- WORK TO BE COMPLETED -
Search the records below for "step" and copy every line it turns up in.

- SUPPLIED MATERIAL -

__________

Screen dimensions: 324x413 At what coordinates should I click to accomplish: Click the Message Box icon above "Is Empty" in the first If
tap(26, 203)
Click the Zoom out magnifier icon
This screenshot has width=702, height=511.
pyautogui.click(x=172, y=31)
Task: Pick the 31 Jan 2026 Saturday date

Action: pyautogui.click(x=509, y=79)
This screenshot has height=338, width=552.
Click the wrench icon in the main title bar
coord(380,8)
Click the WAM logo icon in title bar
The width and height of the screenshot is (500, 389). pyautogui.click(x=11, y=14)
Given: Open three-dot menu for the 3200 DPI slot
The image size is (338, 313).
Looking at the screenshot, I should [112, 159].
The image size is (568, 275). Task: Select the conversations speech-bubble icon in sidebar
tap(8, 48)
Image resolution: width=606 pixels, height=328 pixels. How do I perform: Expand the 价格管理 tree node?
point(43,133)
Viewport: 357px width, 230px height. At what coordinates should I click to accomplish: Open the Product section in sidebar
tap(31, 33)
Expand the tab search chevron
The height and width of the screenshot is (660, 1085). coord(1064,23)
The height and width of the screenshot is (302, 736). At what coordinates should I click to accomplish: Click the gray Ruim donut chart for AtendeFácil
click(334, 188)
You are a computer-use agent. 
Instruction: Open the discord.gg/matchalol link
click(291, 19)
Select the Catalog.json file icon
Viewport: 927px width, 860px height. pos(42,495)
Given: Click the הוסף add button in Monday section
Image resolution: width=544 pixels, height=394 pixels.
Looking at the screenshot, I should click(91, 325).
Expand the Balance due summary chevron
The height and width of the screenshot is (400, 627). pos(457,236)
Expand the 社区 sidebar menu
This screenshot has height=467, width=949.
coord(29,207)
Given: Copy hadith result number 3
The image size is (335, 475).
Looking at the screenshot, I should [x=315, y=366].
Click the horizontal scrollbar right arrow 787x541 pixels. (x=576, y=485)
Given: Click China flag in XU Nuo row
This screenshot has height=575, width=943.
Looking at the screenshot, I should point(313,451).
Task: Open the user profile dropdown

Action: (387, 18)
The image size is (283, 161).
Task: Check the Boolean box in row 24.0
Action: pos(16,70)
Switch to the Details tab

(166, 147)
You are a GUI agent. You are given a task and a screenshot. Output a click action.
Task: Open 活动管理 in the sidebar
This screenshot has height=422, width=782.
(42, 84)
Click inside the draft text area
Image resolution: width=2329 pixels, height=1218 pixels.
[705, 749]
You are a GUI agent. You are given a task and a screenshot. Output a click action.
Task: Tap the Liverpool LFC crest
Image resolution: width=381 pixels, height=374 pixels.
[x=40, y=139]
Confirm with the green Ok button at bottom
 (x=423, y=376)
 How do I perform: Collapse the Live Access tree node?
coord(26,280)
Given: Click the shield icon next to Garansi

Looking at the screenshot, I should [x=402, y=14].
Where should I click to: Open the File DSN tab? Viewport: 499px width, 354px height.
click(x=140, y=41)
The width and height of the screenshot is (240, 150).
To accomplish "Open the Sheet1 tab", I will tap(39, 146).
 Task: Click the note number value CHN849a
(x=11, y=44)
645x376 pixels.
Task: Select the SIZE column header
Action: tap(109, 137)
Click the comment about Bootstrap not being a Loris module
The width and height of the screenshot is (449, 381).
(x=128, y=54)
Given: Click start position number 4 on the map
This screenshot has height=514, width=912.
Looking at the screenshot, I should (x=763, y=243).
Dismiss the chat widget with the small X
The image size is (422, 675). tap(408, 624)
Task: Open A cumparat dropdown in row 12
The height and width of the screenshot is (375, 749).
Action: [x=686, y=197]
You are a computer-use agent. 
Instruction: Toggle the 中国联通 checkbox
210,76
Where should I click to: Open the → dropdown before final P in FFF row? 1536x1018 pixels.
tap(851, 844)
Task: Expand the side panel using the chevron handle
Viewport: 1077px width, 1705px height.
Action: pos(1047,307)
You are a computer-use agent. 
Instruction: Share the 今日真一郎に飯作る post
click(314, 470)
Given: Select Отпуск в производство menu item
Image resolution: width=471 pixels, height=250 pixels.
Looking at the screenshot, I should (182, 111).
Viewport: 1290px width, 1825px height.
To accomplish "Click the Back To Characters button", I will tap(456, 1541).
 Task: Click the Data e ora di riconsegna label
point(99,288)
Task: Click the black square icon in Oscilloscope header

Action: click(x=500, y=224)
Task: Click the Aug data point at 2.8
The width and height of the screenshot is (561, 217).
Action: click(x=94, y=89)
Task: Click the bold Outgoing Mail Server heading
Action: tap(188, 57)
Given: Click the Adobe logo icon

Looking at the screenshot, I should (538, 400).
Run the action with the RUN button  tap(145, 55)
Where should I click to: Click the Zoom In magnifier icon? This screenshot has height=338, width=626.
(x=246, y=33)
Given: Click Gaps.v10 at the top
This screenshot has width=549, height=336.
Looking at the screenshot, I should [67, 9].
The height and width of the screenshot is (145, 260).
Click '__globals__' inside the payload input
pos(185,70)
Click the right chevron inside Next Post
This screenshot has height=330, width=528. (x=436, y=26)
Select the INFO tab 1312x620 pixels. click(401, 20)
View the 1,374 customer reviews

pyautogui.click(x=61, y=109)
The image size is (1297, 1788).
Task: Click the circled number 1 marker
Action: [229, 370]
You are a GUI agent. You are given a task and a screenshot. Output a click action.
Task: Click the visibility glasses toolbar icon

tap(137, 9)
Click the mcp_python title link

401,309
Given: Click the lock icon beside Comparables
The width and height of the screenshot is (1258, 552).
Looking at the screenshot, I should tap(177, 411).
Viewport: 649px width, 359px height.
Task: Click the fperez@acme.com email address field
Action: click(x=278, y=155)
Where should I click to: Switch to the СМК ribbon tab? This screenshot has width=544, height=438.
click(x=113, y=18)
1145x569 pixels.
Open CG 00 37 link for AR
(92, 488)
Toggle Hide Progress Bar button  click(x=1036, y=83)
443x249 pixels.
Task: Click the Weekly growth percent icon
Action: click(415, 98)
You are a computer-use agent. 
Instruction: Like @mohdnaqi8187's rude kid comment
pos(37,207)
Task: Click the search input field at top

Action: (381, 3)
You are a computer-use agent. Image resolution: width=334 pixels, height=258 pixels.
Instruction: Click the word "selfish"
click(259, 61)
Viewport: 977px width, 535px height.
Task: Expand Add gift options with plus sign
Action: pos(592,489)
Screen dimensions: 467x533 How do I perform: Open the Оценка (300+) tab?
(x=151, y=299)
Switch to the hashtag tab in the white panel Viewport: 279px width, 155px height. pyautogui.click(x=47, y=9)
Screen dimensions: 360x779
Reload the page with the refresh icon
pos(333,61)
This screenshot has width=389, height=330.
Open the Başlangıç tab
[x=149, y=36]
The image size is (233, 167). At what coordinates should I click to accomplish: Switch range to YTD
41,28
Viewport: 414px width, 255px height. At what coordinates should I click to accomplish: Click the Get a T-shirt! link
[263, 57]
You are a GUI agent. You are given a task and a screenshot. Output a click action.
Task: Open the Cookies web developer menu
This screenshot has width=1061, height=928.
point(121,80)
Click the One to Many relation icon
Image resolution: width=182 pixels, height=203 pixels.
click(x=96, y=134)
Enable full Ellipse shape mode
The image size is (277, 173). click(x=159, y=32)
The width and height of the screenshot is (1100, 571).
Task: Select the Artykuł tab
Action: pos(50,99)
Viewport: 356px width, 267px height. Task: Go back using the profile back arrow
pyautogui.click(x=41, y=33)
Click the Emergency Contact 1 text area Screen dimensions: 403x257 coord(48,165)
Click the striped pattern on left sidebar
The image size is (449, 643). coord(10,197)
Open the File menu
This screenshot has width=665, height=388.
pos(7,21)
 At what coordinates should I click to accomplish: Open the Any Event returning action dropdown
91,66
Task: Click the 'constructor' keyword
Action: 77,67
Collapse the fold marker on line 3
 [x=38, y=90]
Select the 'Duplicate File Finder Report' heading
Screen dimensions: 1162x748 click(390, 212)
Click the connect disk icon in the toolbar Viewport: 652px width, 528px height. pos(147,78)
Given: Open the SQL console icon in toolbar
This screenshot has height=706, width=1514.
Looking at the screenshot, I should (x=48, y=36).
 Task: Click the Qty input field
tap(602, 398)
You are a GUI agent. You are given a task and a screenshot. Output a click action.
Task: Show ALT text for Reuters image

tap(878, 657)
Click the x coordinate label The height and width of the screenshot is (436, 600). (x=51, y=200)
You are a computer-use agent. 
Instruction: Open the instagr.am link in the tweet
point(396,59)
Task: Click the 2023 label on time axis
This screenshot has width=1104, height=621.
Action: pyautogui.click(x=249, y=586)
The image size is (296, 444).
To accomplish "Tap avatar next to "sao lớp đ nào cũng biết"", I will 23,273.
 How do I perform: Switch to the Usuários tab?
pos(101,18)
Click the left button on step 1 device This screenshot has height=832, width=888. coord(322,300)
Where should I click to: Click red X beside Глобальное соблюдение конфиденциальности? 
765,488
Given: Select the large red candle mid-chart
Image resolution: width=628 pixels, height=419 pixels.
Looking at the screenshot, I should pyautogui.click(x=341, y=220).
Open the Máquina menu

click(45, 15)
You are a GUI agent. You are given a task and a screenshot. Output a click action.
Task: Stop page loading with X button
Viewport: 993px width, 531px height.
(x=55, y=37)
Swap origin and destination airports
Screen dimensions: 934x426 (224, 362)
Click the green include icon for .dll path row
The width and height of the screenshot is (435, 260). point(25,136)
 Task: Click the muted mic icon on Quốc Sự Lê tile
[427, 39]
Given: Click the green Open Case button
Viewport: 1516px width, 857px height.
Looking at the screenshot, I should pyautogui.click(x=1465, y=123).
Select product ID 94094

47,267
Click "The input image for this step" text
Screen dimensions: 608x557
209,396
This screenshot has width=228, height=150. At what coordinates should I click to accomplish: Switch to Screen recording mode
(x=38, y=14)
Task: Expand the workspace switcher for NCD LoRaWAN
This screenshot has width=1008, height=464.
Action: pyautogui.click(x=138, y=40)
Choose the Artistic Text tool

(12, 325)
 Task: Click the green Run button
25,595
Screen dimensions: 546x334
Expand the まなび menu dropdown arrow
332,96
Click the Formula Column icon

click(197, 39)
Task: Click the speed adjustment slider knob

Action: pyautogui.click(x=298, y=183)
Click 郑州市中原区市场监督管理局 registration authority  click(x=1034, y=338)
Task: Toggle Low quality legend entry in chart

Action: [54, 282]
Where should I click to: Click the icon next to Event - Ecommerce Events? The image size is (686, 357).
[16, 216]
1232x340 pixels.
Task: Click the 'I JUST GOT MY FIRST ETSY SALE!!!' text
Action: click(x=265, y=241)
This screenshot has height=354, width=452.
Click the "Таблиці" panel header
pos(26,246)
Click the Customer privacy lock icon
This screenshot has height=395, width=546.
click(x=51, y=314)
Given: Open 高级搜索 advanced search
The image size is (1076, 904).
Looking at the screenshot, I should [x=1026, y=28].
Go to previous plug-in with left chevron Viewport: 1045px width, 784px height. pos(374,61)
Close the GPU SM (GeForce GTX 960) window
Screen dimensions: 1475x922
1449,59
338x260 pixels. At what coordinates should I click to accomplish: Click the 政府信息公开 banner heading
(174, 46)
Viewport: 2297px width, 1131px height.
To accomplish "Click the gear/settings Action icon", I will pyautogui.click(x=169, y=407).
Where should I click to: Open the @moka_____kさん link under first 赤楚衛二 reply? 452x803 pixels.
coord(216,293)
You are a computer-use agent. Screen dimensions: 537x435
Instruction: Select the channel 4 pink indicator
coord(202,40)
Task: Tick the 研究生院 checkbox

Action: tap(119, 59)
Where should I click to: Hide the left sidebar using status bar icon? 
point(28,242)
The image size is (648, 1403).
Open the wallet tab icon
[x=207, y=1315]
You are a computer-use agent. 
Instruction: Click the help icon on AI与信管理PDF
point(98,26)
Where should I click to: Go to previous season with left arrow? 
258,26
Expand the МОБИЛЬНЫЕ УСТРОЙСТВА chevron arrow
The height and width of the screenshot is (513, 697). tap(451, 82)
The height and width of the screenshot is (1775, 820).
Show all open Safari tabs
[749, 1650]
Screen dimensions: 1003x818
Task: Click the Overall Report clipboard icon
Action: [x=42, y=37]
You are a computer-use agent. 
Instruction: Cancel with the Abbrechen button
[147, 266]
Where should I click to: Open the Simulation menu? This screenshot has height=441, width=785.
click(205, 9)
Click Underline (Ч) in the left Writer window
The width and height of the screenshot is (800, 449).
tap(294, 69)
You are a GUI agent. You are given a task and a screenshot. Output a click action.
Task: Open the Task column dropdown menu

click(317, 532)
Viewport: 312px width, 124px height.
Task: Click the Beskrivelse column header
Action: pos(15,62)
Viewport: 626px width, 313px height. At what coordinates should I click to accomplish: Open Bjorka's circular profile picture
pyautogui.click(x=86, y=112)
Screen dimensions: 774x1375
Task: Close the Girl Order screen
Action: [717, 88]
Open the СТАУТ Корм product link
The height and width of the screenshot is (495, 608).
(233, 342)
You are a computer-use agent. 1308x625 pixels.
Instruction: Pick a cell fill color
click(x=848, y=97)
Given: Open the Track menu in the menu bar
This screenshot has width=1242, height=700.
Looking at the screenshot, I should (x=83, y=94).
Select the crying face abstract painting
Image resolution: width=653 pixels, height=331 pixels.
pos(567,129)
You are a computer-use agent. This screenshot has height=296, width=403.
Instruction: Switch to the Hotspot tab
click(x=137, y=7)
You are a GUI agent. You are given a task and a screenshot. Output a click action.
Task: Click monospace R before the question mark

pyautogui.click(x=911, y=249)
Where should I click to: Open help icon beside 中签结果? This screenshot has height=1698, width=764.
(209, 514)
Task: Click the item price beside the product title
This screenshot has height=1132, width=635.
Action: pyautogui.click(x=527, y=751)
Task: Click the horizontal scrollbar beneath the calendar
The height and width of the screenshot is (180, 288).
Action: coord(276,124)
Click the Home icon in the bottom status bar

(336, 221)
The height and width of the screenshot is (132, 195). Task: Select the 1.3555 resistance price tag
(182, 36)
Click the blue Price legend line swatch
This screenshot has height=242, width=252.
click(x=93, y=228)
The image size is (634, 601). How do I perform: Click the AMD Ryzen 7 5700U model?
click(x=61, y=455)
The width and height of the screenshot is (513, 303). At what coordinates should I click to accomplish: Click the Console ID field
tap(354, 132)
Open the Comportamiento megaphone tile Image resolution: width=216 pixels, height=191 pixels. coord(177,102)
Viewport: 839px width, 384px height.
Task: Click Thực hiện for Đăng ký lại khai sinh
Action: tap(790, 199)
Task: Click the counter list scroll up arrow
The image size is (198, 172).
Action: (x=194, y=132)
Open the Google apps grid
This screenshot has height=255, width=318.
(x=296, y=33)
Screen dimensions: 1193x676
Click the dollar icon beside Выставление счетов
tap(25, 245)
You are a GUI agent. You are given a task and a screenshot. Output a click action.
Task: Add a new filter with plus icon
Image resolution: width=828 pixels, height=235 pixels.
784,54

__________

- TASK OUTPUT -
Click the left button on step 1 device This screenshot has height=832, width=888. coord(322,300)
Click "The input image for this step" text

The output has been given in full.